[AIM OF THE TASK] Update the items from the start through the line that contains "I will point(26,224).", replacing "Toggle" with "Switch" and leaving everything else unchanged.

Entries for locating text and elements

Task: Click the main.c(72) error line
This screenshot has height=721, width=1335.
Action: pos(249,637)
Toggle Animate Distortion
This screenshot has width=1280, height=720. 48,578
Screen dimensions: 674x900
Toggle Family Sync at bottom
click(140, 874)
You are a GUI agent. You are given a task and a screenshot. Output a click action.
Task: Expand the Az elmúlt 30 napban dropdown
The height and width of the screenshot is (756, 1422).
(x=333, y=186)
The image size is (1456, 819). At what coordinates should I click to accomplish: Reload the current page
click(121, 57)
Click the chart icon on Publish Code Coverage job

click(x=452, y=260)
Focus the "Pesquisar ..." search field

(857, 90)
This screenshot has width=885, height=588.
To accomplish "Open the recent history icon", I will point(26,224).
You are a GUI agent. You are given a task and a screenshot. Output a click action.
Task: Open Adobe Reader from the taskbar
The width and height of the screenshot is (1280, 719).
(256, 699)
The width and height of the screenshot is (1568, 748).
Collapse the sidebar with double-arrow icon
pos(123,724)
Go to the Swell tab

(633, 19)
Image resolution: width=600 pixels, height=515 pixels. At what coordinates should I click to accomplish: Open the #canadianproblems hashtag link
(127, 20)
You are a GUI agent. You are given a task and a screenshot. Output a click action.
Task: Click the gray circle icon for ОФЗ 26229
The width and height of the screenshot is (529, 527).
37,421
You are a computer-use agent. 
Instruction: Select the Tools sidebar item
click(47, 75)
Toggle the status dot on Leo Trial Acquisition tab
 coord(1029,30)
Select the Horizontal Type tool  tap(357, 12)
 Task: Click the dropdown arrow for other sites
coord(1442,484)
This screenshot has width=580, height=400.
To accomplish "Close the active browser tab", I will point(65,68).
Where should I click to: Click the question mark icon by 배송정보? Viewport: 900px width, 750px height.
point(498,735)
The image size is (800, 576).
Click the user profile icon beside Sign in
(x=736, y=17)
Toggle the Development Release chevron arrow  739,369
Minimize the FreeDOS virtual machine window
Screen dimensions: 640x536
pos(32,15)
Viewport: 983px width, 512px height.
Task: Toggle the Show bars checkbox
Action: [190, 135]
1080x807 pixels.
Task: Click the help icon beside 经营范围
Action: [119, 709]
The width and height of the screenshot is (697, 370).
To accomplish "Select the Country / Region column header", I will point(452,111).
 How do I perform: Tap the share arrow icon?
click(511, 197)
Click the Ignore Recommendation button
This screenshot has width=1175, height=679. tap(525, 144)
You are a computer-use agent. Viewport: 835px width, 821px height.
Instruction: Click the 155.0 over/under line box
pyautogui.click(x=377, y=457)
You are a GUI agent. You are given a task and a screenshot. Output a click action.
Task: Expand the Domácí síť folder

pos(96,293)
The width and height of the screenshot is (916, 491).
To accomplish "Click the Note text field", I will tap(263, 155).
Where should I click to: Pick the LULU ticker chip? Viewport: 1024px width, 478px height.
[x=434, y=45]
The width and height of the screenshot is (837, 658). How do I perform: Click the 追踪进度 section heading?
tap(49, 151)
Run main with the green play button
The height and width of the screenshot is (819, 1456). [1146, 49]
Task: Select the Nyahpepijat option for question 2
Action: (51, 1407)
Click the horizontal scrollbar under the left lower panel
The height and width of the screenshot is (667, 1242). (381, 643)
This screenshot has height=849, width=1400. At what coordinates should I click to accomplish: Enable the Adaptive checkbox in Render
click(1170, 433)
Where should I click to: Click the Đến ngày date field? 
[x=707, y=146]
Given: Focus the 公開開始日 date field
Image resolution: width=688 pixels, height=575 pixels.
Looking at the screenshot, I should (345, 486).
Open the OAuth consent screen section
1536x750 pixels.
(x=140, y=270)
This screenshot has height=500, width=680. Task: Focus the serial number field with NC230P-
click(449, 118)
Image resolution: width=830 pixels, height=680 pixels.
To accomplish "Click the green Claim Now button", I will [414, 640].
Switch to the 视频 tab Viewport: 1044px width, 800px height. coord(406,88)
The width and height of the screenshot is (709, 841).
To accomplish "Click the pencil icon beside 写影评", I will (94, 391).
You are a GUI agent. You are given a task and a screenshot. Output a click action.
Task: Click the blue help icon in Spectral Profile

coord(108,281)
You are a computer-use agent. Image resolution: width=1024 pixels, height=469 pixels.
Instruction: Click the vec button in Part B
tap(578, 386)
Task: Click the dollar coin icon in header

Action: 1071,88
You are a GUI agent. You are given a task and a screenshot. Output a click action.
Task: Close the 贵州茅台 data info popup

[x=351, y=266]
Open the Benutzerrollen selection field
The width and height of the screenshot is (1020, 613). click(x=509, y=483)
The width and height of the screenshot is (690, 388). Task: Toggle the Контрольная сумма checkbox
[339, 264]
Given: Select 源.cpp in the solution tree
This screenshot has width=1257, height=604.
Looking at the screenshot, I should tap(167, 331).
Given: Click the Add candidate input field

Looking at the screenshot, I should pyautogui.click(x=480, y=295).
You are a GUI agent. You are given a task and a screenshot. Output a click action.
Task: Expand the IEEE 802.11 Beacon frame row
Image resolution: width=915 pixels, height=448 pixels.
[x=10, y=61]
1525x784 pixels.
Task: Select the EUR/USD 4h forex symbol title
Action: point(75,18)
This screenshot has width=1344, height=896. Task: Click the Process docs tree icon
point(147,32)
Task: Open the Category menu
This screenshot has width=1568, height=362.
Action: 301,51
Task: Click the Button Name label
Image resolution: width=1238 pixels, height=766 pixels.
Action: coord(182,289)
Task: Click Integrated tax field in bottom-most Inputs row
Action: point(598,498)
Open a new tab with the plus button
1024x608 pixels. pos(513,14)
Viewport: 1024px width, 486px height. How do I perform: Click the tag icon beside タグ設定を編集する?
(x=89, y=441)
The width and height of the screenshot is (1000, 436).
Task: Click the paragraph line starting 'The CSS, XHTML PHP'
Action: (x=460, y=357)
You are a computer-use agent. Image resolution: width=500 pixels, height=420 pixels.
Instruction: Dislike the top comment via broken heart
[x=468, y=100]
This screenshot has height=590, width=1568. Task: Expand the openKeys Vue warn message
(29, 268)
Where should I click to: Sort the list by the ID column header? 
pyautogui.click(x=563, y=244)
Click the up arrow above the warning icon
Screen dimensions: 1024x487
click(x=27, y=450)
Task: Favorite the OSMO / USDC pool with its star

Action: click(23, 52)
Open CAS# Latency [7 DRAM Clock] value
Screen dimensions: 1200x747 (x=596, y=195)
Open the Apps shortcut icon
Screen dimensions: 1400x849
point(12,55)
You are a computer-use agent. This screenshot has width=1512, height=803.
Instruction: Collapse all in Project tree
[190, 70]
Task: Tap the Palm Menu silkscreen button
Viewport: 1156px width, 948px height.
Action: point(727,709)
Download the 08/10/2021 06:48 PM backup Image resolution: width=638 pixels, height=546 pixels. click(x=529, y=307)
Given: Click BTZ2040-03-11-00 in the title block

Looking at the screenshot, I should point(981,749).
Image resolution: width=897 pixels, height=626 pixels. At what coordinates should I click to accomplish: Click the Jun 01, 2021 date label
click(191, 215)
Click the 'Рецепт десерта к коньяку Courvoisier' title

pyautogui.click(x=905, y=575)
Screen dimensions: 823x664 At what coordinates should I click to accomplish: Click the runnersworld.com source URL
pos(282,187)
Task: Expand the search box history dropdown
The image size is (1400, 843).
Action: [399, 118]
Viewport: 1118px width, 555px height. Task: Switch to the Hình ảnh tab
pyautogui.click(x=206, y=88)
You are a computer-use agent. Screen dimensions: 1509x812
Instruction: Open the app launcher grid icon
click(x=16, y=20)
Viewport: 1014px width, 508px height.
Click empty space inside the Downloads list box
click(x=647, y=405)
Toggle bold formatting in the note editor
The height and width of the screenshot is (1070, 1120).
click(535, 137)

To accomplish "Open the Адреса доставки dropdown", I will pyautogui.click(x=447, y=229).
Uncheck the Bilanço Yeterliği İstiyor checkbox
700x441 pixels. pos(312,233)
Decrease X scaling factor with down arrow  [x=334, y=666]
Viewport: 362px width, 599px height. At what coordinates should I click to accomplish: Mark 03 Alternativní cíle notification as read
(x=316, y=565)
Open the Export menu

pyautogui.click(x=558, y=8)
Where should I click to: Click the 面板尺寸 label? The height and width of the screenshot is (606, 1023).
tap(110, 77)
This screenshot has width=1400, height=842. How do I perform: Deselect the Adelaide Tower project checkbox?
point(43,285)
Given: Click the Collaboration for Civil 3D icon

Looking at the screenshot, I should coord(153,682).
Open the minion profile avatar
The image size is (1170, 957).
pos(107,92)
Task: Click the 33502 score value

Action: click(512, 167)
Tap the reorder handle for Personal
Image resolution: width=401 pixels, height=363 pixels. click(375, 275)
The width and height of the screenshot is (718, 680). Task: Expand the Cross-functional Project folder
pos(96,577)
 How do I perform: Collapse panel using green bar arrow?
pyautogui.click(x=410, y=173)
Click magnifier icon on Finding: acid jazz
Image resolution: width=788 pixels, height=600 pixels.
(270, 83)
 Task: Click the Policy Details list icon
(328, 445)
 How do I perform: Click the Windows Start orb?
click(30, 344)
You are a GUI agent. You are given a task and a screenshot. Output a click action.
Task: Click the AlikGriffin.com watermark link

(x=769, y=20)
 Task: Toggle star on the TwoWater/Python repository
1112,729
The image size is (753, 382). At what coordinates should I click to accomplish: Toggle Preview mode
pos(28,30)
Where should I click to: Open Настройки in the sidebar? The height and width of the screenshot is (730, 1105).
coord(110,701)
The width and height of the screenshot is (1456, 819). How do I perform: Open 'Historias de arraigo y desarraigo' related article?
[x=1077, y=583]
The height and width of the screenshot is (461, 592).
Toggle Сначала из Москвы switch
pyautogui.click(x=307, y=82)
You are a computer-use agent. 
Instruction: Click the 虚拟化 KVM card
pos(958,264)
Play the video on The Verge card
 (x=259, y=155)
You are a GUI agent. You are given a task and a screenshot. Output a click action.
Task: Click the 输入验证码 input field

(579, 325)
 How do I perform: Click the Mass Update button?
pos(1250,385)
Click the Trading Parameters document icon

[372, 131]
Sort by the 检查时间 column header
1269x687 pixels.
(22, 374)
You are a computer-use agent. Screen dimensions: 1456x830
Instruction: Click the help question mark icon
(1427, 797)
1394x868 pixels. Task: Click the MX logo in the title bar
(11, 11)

[COMPLETE RESPONSE]
Task: Click the main.c(72) error line
This screenshot has height=721, width=1335.
Action: pos(249,637)
Switch Animate Distortion
This screenshot has width=1280, height=720. 48,578
Screen dimensions: 674x900
Switch Family Sync at bottom
click(140, 874)
You are a GUI agent. You are given a task and a screenshot. Output a click action.
Task: Expand the Az elmúlt 30 napban dropdown
The height and width of the screenshot is (756, 1422).
(x=333, y=186)
The image size is (1456, 819). At what coordinates should I click to accomplish: Reload the current page
click(121, 57)
Click the chart icon on Publish Code Coverage job

click(x=452, y=260)
Focus the "Pesquisar ..." search field

(857, 90)
This screenshot has width=885, height=588.
To accomplish "Open the recent history icon", I will point(26,224).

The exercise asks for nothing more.